If not enough improvement is made within this timeframe so that there is still a rating of ‘Inadequate’ for any key question or overall, we will take action in line with our enforcement procedures to begin the process of preventing the registered persons from operating this service. This will lead to cancelling their registration or to varying the terms of their registration within six months if they do not improve. This service will continue to be kept under review and, if needed, could be escalated to urgent enforcement action. When necessary another inspection will be conducted within a further six months, and if there is not enough improvement so there is still a rating of ‘Inadequate’ for any key question or overall, we will take action to prevent the registered persons from operating this service. This will lead to cancelling their registration or to varying the terms of their registration.

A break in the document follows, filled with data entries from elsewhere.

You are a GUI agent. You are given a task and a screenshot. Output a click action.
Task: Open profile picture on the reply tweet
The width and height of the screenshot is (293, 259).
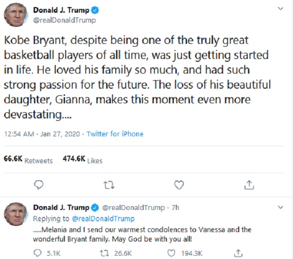click(x=16, y=214)
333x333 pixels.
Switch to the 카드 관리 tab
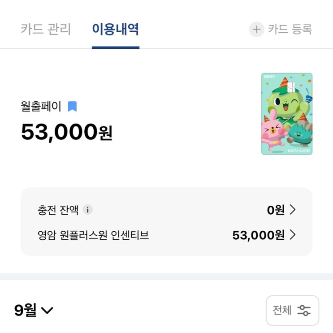pos(46,30)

We also found that there were other shortfalls in the service. Sufficient care staff had not always been deployed. We have made a recommendation about the deployment of care staff. Suitable provision had not been made to ensure that people consistently received care in line with national guidelines. This included supporting people who lived with dementia if they became distressed. We have made a recommendation about ensuring that care staff have the knowledge and skills to provide enriched care for people who live with dementia. Complaints and concerns had not consistently been managed in the right way to reassure people that issues would be addressed. We have made a recommendation about the systems and processes used to respond to complaints and concerns. In addition, care staff had not identified as a cause for concern the numerous examples of poor practice we identified. This lack of insight had contributed to people not always receiving the safe and person-centred care to which they were entitled.
Our other findings were as follows: Medicines were managed safely and people were safeguarded from situations in which they may experience direct abuse. There were suitable arrangements to obtain consent so that people only received lawful care. People receive coordinated care when they moved between different services and they had been helped to obtain any healthcare they needed.

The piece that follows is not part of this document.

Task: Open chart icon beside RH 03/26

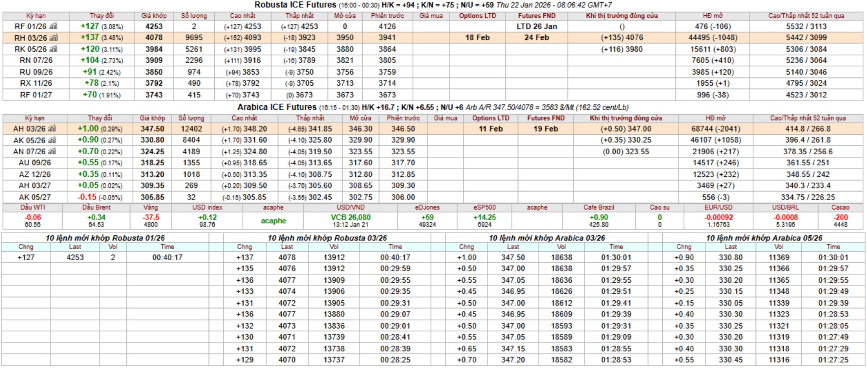Action: click(54, 37)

People had been supported to make decisions about their care as far as possible. This included them having access to lay advocates if necessary. Confidential written information was managed in the right way.
Arrangements had been made to promote equality and diversity. This included promoting the citizenship rights of people if they chose gay, lesbian, transgender and bisexual life-course identities. Provision had been made to support people at the end of their life to have a comfortable, dignified and pain-free death.
Care staff had been helped to understand their responsibilities to develop good team work. The registered persons were actively working in partnership with other agencies to support the development of joined-up care. The quality ratings we gave the service at our last inspection had been displayed and the registered persons had told us about significant incidents that had occurred in the service.
At this inspection seven breaches, including two continued breaches of the Health and Social Care Act 2008 (Regulated Activities) Regulations 2014 were identified. Full information about CQC’s regulatory response to the breaches of regulations relating to the breaches will be added to our report after any representations and appeals have been concluded.